Ketua MUI Kabupaten Bogor, KH.Mukri Adji menjelaskan. Pemberian daging kurban dengan kemasan diperbolehkan dengan beberpaa catatan. 

“Boleh, asal penyembelihan kurbannya dilakukan pada hari Idul Adha dan Hari Tasyrik,” kata Mukri saat dihubungi, Selasa (22/06/2021).

Baca Juga:  Kiyai Ahmad Bagdja Wafat

Selain itu, perlu diperhatikan tata cara penyembelihannya. Harus sesual dalam ketentuan ilmu Fiqih. “Harus benar  saat penyembelihannya. Harus sesuai syariat. Jika sudah sesuai maka sah mengalengkan atau mengemas daging kurban dalam kaleng,” pungkasnya.

Untuk diketahui, peternak kambil di wilayah Ciampea tawarkan pengemasan daging qurban sebagai alternatif berkurban yang aman dimasa pandemi.

Daging kurban kaleng juga memiliki kelebihan karena bisa dikonsumsi hingga 3 tahun mendatang. Menurut salah satu Pemilik Budi Susilo, inovasi kurban dalam kemasan kaleng ini sudah berjalan beberapa tahun kemarin sejak adanya pandemi.

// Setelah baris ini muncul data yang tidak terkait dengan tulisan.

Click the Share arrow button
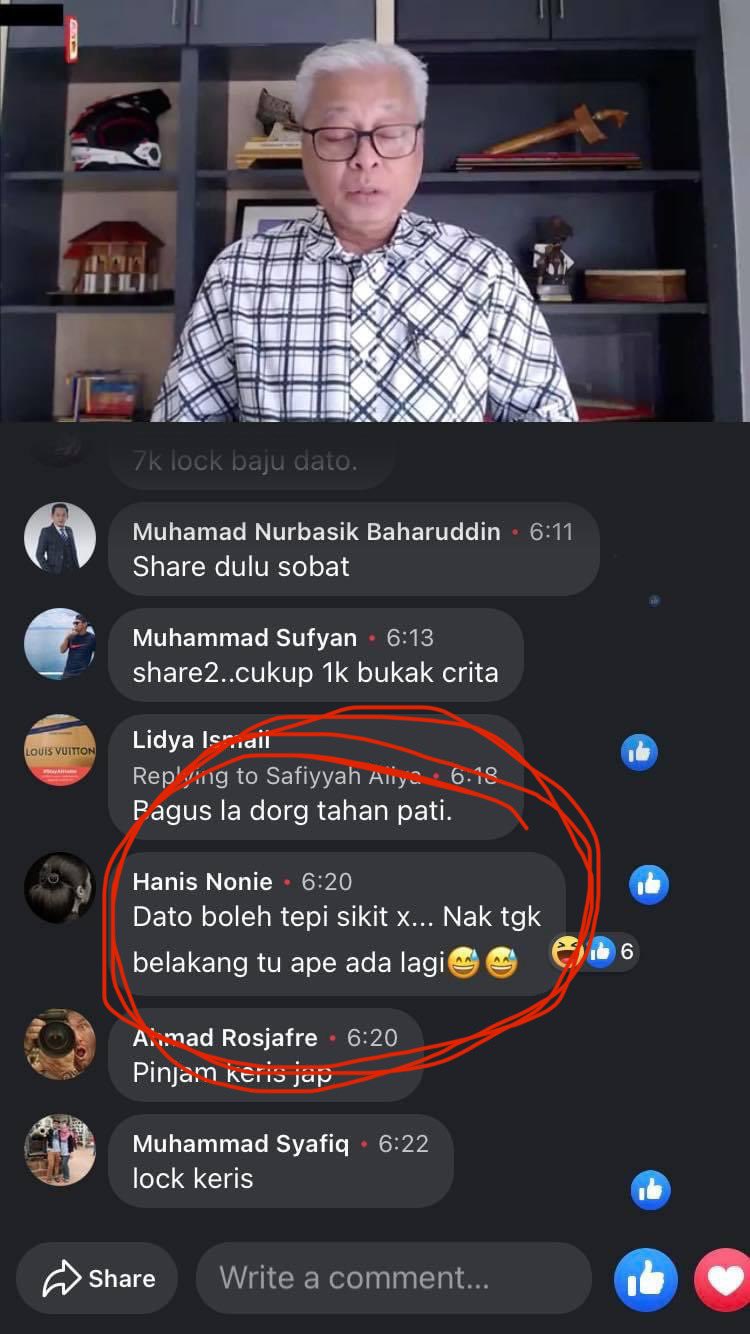 98,1278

Baca Juga:  Idul Adha di Rumah

“Sudah jalan dua tahun, tahun kemarin itu ada 50 ribu kaleng, insha Allah tahun ini hampir mendekati 10 ribu kaleng kurban kemasan,” kata Budi Susilo.

Susilo mengklaim, kurban kemasan kaleng ini banyak diminati masyarakat yang ingin berqurban, selain untuk menghindari penyebaran covid 19, qurban dalam kemasan ini cukup higienis dan masa kadaluarsa cukup lama yaitu hampir 3 tahun dan tentunya sesuai syariat.